◆ TASK TO COMPLETE: Write each entry out again exactly as it was given.

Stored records
▬▬▬▬▬▬▬▬▬▬

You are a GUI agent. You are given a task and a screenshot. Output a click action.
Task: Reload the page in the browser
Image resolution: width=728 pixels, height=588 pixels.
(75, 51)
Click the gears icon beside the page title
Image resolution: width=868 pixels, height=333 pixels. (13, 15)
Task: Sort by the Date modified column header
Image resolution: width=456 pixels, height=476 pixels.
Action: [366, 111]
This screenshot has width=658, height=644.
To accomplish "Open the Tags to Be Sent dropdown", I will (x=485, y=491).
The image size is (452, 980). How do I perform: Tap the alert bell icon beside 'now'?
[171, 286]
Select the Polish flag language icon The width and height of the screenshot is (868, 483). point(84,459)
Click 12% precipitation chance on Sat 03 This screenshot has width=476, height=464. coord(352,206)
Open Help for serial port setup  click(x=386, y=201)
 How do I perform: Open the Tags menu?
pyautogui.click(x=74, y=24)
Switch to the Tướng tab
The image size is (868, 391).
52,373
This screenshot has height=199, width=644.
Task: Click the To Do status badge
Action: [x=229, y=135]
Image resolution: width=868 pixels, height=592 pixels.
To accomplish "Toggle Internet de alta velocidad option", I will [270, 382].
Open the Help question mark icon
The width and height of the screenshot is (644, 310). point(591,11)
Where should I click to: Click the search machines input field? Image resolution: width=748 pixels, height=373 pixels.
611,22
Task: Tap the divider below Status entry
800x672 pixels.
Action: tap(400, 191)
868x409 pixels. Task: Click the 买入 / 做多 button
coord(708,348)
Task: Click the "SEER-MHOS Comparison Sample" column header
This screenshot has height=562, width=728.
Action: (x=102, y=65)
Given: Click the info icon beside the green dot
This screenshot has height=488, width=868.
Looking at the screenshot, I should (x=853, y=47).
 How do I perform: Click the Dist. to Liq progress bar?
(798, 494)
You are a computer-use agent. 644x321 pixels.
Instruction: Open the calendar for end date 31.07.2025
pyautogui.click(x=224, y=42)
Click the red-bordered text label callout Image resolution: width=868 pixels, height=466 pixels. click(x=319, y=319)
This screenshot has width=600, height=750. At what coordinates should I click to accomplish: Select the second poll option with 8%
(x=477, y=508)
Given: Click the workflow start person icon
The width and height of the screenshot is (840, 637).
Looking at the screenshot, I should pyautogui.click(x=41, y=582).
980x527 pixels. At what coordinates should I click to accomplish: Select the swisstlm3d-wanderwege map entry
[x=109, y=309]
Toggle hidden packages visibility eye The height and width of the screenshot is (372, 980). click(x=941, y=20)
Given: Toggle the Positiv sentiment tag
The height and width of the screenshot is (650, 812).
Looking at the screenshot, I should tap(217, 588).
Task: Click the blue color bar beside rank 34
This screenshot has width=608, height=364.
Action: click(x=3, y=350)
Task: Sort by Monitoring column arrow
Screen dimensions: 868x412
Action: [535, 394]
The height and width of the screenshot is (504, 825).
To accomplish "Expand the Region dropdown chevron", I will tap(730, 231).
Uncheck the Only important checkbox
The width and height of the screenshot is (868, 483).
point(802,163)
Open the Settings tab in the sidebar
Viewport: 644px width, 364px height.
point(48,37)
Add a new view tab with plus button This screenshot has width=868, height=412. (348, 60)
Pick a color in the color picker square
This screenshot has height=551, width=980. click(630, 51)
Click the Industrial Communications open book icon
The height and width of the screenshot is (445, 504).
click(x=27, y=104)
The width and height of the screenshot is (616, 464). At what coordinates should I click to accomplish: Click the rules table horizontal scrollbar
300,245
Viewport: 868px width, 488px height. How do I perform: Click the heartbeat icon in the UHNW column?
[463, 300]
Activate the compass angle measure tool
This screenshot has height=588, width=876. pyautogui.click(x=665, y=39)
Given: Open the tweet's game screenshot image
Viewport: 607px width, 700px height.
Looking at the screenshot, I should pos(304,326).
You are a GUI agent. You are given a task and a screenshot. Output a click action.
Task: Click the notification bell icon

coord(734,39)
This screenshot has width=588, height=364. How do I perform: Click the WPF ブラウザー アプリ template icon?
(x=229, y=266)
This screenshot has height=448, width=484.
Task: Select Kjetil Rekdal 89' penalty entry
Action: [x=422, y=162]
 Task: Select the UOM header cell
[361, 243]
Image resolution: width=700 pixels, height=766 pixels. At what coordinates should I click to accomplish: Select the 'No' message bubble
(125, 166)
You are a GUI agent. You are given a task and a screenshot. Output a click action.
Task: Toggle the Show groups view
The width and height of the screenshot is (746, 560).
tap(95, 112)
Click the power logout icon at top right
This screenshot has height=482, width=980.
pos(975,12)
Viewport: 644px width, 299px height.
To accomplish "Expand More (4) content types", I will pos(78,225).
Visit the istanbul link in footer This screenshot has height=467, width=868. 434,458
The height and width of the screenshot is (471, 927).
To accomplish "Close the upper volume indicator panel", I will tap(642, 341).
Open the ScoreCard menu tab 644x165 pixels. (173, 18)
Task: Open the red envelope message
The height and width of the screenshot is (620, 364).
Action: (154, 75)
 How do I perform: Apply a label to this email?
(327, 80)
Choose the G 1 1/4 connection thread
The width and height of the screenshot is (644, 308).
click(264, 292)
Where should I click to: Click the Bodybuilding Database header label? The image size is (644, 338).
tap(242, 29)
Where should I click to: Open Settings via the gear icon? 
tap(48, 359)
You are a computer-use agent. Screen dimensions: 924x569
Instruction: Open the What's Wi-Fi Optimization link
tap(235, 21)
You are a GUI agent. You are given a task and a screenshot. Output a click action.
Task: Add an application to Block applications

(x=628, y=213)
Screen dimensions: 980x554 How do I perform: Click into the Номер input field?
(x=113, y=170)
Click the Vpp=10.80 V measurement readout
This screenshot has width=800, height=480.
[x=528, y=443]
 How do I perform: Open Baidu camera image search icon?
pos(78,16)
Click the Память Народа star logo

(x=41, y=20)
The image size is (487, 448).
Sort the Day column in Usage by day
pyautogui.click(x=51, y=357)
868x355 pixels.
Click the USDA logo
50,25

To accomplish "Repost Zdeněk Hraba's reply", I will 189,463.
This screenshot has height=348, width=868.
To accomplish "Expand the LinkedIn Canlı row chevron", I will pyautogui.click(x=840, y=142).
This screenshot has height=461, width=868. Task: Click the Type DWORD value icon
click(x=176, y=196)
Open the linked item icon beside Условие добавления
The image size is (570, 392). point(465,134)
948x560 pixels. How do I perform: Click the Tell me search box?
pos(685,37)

▬▬▬▬▬▬▬▬▬▬

◆ EXERCISE OUTPUT:
You are a GUI agent. You are given a task and a screenshot. Output a click action.
Task: Reload the page in the browser
Image resolution: width=728 pixels, height=588 pixels.
(75, 51)
Click the gears icon beside the page title
Image resolution: width=868 pixels, height=333 pixels. (13, 15)
Task: Sort by the Date modified column header
Image resolution: width=456 pixels, height=476 pixels.
Action: [366, 111]
This screenshot has width=658, height=644.
To accomplish "Open the Tags to Be Sent dropdown", I will (x=485, y=491).
The image size is (452, 980). How do I perform: Tap the alert bell icon beside 'now'?
[171, 286]
Select the Polish flag language icon The width and height of the screenshot is (868, 483). point(84,459)
Click 12% precipitation chance on Sat 03 This screenshot has width=476, height=464. coord(352,206)
Open Help for serial port setup  click(x=386, y=201)
 How do I perform: Open the Tags menu?
pyautogui.click(x=74, y=24)
Switch to the Tướng tab
The image size is (868, 391).
52,373
This screenshot has height=199, width=644.
Task: Click the To Do status badge
Action: [x=229, y=135]
Image resolution: width=868 pixels, height=592 pixels.
To accomplish "Toggle Internet de alta velocidad option", I will [270, 382].
Open the Help question mark icon
The width and height of the screenshot is (644, 310). point(591,11)
Where should I click to: Click the search machines input field? Image resolution: width=748 pixels, height=373 pixels.
611,22
Task: Tap the divider below Status entry
800x672 pixels.
Action: tap(400, 191)
868x409 pixels. Task: Click the 买入 / 做多 button
coord(708,348)
Task: Click the "SEER-MHOS Comparison Sample" column header
This screenshot has height=562, width=728.
Action: (x=102, y=65)
Given: Click the info icon beside the green dot
This screenshot has height=488, width=868.
Looking at the screenshot, I should (x=853, y=47).
 How do I perform: Click the Dist. to Liq progress bar?
(798, 494)
You are a computer-use agent. 644x321 pixels.
Instruction: Open the calendar for end date 31.07.2025
pyautogui.click(x=224, y=42)
Click the red-bordered text label callout Image resolution: width=868 pixels, height=466 pixels. click(x=319, y=319)
This screenshot has width=600, height=750. At what coordinates should I click to accomplish: Select the second poll option with 8%
(x=477, y=508)
Given: Click the workflow start person icon
The width and height of the screenshot is (840, 637).
Looking at the screenshot, I should pyautogui.click(x=41, y=582).
980x527 pixels. At what coordinates should I click to accomplish: Select the swisstlm3d-wanderwege map entry
[x=109, y=309]
Toggle hidden packages visibility eye The height and width of the screenshot is (372, 980). click(x=941, y=20)
Given: Toggle the Positiv sentiment tag
The height and width of the screenshot is (650, 812).
Looking at the screenshot, I should tap(217, 588).
Task: Click the blue color bar beside rank 34
This screenshot has width=608, height=364.
Action: click(x=3, y=350)
Task: Sort by Monitoring column arrow
Screen dimensions: 868x412
Action: [535, 394]
The height and width of the screenshot is (504, 825).
To accomplish "Expand the Region dropdown chevron", I will tap(730, 231).
Uncheck the Only important checkbox
The width and height of the screenshot is (868, 483).
point(802,163)
Open the Settings tab in the sidebar
Viewport: 644px width, 364px height.
point(48,37)
Add a new view tab with plus button This screenshot has width=868, height=412. (348, 60)
Pick a color in the color picker square
This screenshot has height=551, width=980. click(630, 51)
Click the Industrial Communications open book icon
The height and width of the screenshot is (445, 504).
click(x=27, y=104)
The width and height of the screenshot is (616, 464). At what coordinates should I click to accomplish: Click the rules table horizontal scrollbar
300,245
Viewport: 868px width, 488px height. How do I perform: Click the heartbeat icon in the UHNW column?
[463, 300]
Activate the compass angle measure tool
This screenshot has height=588, width=876. pyautogui.click(x=665, y=39)
Given: Open the tweet's game screenshot image
Viewport: 607px width, 700px height.
Looking at the screenshot, I should pos(304,326).
You are a GUI agent. You are given a task and a screenshot. Output a click action.
Task: Click the notification bell icon

coord(734,39)
This screenshot has width=588, height=364. How do I perform: Click the WPF ブラウザー アプリ template icon?
(x=229, y=266)
This screenshot has height=448, width=484.
Task: Select Kjetil Rekdal 89' penalty entry
Action: [x=422, y=162]
 Task: Select the UOM header cell
[361, 243]
Image resolution: width=700 pixels, height=766 pixels. At what coordinates should I click to accomplish: Select the 'No' message bubble
(125, 166)
You are a GUI agent. You are given a task and a screenshot. Output a click action.
Task: Toggle the Show groups view
The width and height of the screenshot is (746, 560).
tap(95, 112)
Click the power logout icon at top right
This screenshot has height=482, width=980.
pos(975,12)
Viewport: 644px width, 299px height.
To accomplish "Expand More (4) content types", I will pos(78,225).
Visit the istanbul link in footer This screenshot has height=467, width=868. 434,458
The height and width of the screenshot is (471, 927).
To accomplish "Close the upper volume indicator panel", I will tap(642, 341).
Open the ScoreCard menu tab 644x165 pixels. (173, 18)
Task: Open the red envelope message
The height and width of the screenshot is (620, 364).
Action: (154, 75)
 How do I perform: Apply a label to this email?
(327, 80)
Choose the G 1 1/4 connection thread
The width and height of the screenshot is (644, 308).
click(264, 292)
Where should I click to: Click the Bodybuilding Database header label? The image size is (644, 338).
tap(242, 29)
Where should I click to: Open Settings via the gear icon? 
tap(48, 359)
You are a computer-use agent. Screen dimensions: 924x569
Instruction: Open the What's Wi-Fi Optimization link
tap(235, 21)
You are a GUI agent. You are given a task and a screenshot. Output a click action.
Task: Add an application to Block applications

(x=628, y=213)
Screen dimensions: 980x554 How do I perform: Click into the Номер input field?
(x=113, y=170)
Click the Vpp=10.80 V measurement readout
This screenshot has width=800, height=480.
[x=528, y=443]
 How do I perform: Open Baidu camera image search icon?
pos(78,16)
Click the Память Народа star logo

(x=41, y=20)
The image size is (487, 448).
Sort the Day column in Usage by day
pyautogui.click(x=51, y=357)
868x355 pixels.
Click the USDA logo
50,25

To accomplish "Repost Zdeněk Hraba's reply", I will 189,463.
This screenshot has height=348, width=868.
To accomplish "Expand the LinkedIn Canlı row chevron", I will pyautogui.click(x=840, y=142).
This screenshot has height=461, width=868. Task: Click the Type DWORD value icon
click(x=176, y=196)
Open the linked item icon beside Условие добавления
The image size is (570, 392). point(465,134)
948x560 pixels. How do I perform: Click the Tell me search box?
pos(685,37)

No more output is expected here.